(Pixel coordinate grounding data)
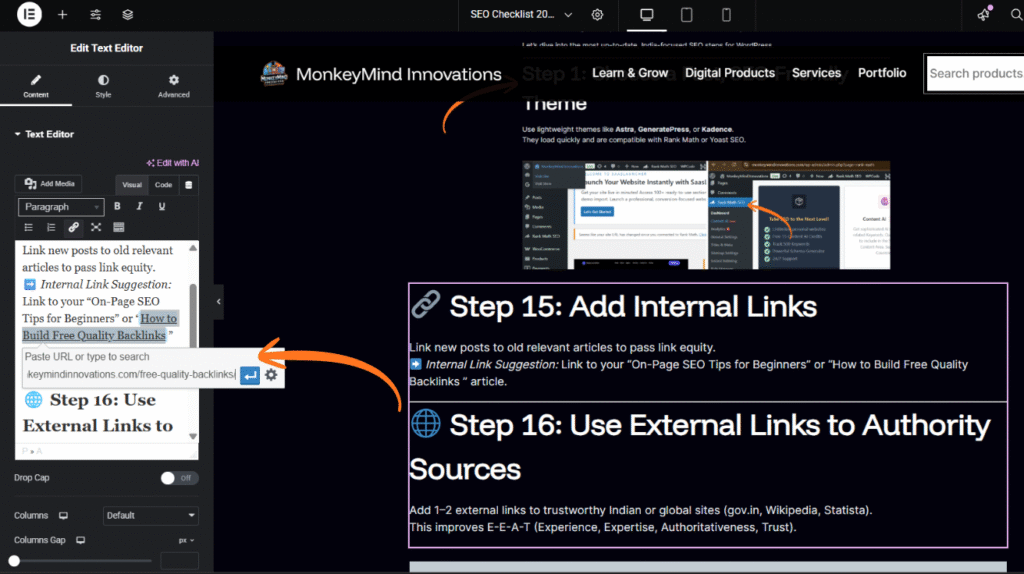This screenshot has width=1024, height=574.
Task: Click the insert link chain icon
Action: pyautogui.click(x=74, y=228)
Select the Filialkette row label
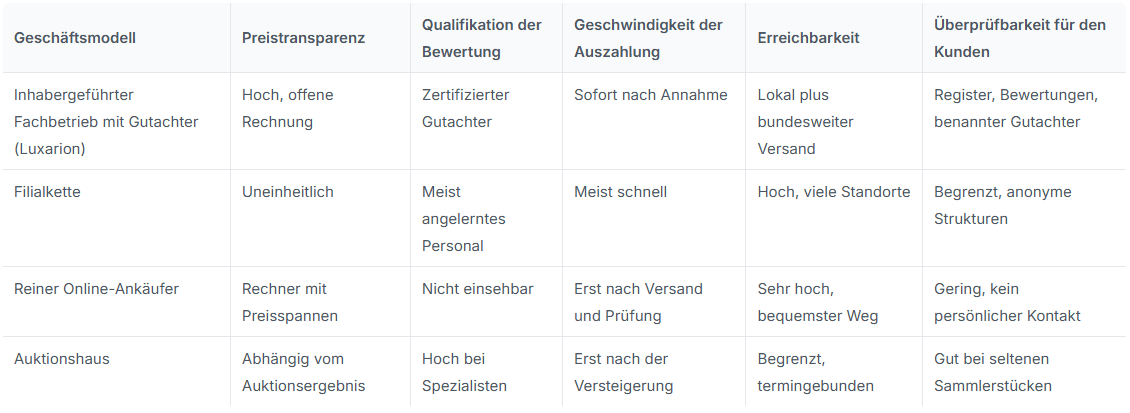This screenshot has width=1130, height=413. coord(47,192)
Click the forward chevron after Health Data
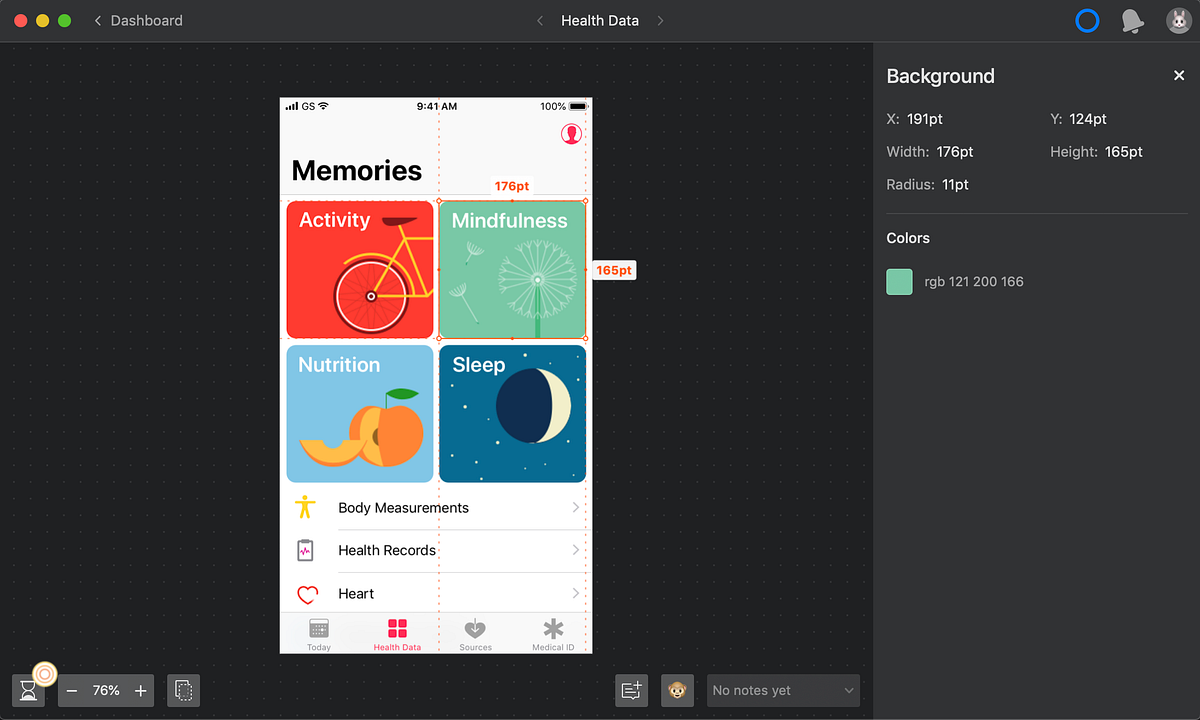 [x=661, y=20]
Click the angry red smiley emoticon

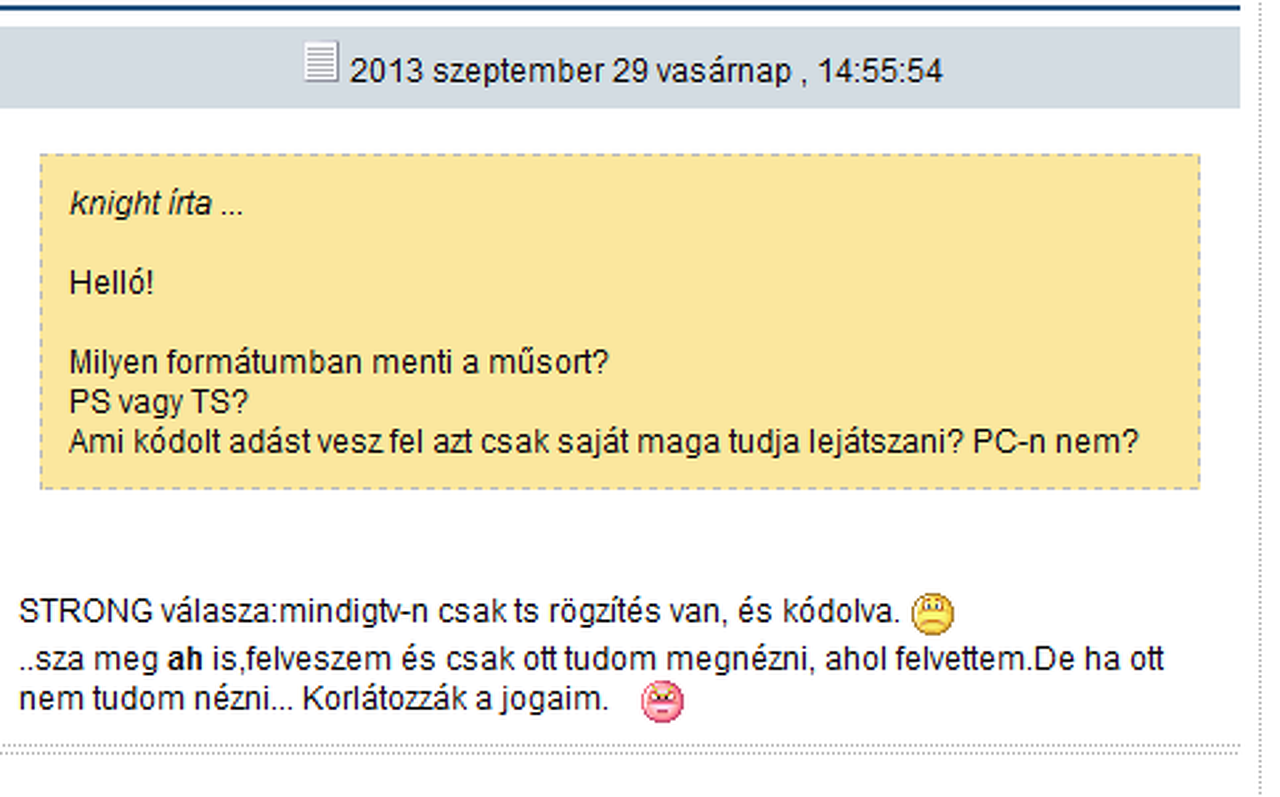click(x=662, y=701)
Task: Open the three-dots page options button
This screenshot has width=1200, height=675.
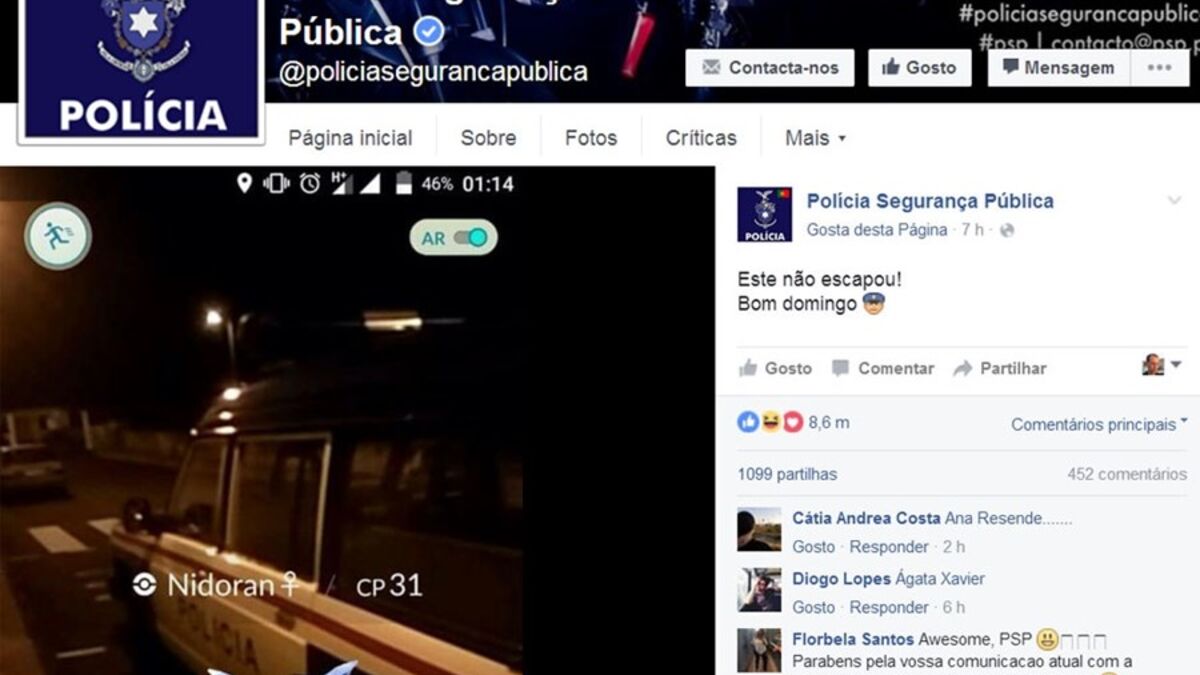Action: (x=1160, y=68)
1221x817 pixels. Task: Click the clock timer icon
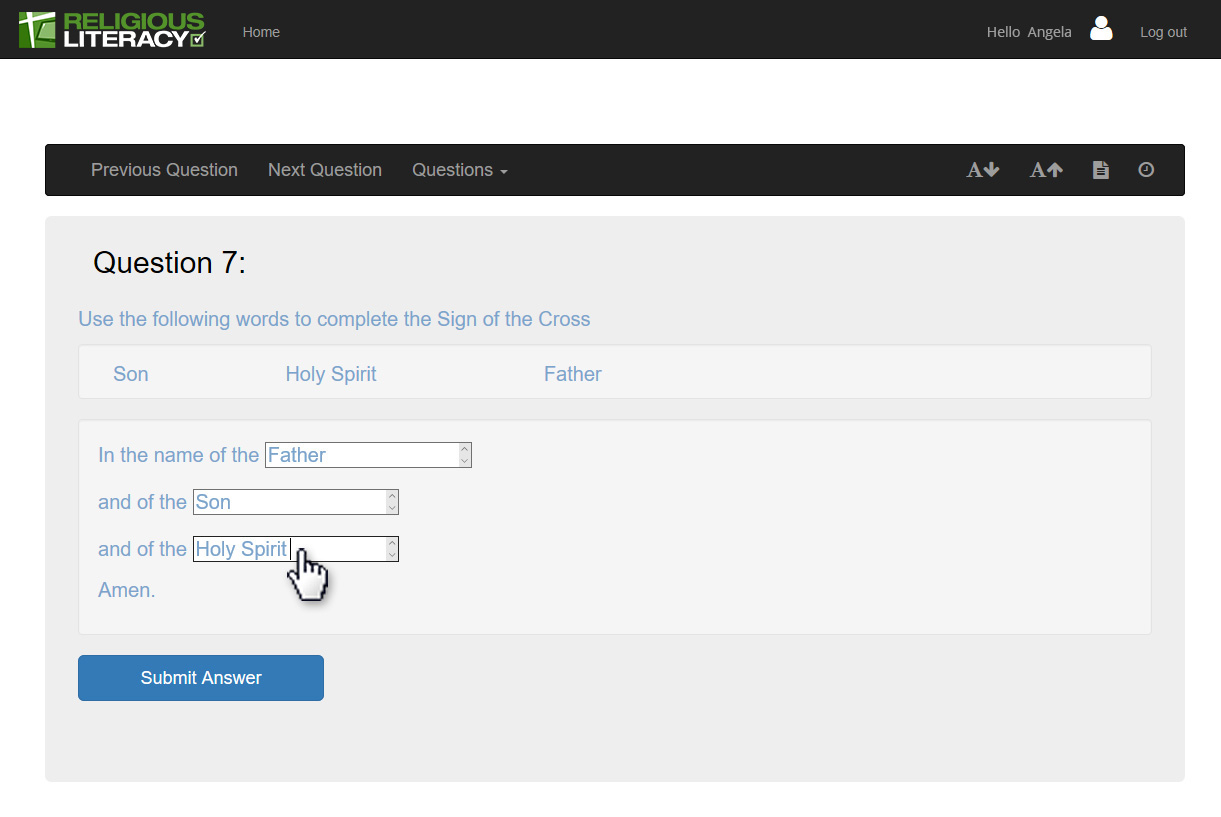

Aim of the task: Exact text is required for the lines from the one with "Task: Open the three-dots page options button" through the last line of the entries, both included. Omit pictures.

Response area:
Task: Open the three-dots page options button
This screenshot has width=1200, height=675.
Action: (x=1160, y=68)
1221x817 pixels. Task: Click the clock timer icon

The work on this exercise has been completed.